Twenty workers were killed in China’s latest mining accident in Gansu. This comes just after another one of the deadliest coal mine blasts in nearly three years. AP reports:
A steel cable broke as it was pulling two carriages at a coal mine in northwest China on Tuesday, killing 20 workers in the country’s latest mining accident.
The state-run China News Service said 34 miners were riding in the carriages when the cable broke, overturning the carriages in the mine in Baiyin city in Gansu province. It said 14 miners were rescued.
Safety improvements have reduced deaths in recent years, but safety rules are often ignored and accidents are still common.

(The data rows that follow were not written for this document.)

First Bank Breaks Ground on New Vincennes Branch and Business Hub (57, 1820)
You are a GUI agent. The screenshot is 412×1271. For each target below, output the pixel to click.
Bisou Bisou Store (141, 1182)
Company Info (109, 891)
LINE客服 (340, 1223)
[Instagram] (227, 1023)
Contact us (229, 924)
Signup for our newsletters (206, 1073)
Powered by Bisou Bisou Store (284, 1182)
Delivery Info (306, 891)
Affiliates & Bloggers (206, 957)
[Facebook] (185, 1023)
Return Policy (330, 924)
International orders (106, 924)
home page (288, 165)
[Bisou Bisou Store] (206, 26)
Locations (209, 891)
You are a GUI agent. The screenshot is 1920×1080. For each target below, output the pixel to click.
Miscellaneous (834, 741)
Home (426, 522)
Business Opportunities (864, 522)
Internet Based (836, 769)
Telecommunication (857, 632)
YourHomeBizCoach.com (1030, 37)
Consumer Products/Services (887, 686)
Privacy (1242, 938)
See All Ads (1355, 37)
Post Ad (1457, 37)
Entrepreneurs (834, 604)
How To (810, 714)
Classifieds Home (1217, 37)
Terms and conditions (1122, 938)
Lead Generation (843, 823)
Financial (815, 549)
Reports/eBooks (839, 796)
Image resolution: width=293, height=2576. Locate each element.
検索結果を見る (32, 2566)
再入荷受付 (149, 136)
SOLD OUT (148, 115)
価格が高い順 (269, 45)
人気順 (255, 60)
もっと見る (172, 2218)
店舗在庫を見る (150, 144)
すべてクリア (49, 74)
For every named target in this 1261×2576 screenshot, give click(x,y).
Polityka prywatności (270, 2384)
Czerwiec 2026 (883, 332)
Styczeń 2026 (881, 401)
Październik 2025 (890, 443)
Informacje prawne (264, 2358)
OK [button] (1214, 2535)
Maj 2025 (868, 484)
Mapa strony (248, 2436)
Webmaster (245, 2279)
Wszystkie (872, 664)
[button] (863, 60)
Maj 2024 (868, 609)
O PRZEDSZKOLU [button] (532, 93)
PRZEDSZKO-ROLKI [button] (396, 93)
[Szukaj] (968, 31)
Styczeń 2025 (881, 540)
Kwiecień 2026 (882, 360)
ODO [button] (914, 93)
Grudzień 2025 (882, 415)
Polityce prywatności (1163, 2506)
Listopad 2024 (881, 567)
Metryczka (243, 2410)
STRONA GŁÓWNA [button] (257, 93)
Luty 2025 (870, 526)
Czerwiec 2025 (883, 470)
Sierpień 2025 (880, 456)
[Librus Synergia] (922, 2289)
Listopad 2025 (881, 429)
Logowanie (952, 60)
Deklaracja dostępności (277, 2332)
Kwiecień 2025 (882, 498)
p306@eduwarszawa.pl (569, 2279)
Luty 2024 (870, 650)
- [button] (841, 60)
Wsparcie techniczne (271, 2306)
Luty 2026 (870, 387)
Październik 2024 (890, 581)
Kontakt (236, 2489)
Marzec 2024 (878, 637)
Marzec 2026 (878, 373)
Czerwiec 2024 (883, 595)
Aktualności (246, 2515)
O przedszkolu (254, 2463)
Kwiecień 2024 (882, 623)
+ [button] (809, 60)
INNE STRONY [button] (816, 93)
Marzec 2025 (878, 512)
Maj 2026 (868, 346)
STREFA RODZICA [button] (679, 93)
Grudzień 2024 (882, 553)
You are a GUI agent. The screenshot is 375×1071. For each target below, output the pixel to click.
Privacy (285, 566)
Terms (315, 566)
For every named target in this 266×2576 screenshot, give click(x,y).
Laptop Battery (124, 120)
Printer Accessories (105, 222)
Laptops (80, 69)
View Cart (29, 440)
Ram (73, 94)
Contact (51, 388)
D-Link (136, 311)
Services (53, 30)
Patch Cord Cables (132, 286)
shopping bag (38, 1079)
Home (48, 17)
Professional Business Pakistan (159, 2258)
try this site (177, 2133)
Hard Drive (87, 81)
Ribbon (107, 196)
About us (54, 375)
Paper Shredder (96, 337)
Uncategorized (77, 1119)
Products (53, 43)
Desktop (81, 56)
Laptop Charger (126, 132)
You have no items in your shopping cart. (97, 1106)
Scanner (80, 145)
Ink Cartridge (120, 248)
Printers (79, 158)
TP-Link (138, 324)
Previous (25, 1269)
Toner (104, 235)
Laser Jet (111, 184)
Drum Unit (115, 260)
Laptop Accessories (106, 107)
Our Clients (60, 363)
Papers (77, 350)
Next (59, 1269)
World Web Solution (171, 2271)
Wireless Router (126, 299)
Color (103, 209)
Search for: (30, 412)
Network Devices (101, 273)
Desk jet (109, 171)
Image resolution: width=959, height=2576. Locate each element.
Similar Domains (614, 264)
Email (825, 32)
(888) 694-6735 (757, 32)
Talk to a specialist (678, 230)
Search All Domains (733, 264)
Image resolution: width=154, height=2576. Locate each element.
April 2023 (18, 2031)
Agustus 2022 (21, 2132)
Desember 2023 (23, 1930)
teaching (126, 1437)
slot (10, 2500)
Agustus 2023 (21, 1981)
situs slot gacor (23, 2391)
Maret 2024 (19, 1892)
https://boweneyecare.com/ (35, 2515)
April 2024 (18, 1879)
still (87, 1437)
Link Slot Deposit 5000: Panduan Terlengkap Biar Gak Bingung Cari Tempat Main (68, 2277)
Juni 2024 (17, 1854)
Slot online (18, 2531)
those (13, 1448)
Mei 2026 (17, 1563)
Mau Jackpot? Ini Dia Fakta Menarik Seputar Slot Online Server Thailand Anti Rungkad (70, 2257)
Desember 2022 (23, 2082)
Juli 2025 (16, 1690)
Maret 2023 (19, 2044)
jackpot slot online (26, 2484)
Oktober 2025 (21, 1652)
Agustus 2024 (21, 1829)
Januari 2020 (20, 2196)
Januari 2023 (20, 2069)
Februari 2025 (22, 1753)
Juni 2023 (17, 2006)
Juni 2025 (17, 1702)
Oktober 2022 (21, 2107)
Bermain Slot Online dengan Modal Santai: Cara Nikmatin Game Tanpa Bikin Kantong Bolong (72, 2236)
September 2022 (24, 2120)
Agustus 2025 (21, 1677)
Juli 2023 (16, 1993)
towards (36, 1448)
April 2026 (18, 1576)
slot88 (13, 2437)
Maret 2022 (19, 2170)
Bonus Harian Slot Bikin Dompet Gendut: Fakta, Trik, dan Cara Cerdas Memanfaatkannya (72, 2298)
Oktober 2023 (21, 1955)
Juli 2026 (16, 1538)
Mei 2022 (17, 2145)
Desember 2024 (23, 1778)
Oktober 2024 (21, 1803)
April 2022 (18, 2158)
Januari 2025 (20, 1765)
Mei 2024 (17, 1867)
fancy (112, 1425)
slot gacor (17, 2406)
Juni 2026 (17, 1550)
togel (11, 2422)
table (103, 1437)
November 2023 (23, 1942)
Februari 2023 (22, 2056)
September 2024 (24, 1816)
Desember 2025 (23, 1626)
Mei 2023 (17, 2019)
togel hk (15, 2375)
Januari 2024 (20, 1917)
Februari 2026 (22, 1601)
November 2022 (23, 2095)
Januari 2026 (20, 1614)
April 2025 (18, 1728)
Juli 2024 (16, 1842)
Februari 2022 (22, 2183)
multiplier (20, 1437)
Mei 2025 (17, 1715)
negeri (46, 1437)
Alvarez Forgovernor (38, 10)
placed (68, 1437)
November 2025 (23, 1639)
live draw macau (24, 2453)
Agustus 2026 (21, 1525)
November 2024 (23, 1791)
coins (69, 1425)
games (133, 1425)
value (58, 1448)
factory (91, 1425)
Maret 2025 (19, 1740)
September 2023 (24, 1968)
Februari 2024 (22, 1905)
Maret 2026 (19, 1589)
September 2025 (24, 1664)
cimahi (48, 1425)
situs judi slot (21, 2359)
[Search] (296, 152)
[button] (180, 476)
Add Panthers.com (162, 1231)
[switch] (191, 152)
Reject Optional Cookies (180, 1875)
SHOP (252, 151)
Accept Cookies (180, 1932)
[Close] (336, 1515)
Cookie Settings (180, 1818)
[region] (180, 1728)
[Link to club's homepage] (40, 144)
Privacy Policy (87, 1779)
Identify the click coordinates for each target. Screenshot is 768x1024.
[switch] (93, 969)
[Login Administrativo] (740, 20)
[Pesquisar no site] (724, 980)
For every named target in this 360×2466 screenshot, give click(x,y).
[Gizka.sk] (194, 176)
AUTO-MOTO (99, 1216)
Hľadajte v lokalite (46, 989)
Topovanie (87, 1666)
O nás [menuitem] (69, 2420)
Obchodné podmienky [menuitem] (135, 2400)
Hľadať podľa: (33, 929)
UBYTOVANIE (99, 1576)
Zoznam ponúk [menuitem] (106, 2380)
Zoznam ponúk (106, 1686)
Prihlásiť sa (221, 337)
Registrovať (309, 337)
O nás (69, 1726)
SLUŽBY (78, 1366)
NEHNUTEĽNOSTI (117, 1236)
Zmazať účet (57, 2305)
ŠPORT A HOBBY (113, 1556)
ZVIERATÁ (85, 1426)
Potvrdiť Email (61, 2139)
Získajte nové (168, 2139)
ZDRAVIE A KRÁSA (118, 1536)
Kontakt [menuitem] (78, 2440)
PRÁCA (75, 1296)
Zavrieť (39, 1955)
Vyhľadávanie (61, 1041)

According to AFP, officials who oversee the mine refused to comment. China’s mines remain the deadliest in the world:
Officials at the Baiyin city work safety administration, which oversees the Qusheng mine, refused to comment when contacted by AFP.
But its mines are among the deadliest in the world because of lax regulation, corruption and inefficiency. Accidents are common because safety is often neglected by bosses seeking quick profits.
According to the latest official figures, 1,973 people died in coal mining accidents in China in 2011, a 19 percent fall on the previous year.
But labour rights groups say the actual death toll is likely to be much higher, partly due to under-reporting of accidents as mine bosses seek to limit their economic losses and avoid punishment.
Aside from the accident in Gansu, China Daily reports a total of 22 miners trapped after three separate accidents:
Eleven people were trapped after a fire at Longshan Coal Mine in Shuangyashan, Heilongjiang province, on Saturday morning. Residents reported the accident to authorities on Sunday.
Another five miners were trapped when a ceiling collapsed at a mine in Zibo, Shandong province, on Sunday.
Meanwhile, a gas explosion injured 13 miners at a coal mine in Anshun, Guizhou province, on Sunday night.
Compared with the same period last year, 36 fewer accidents occurred and 142 fewer miners were killed.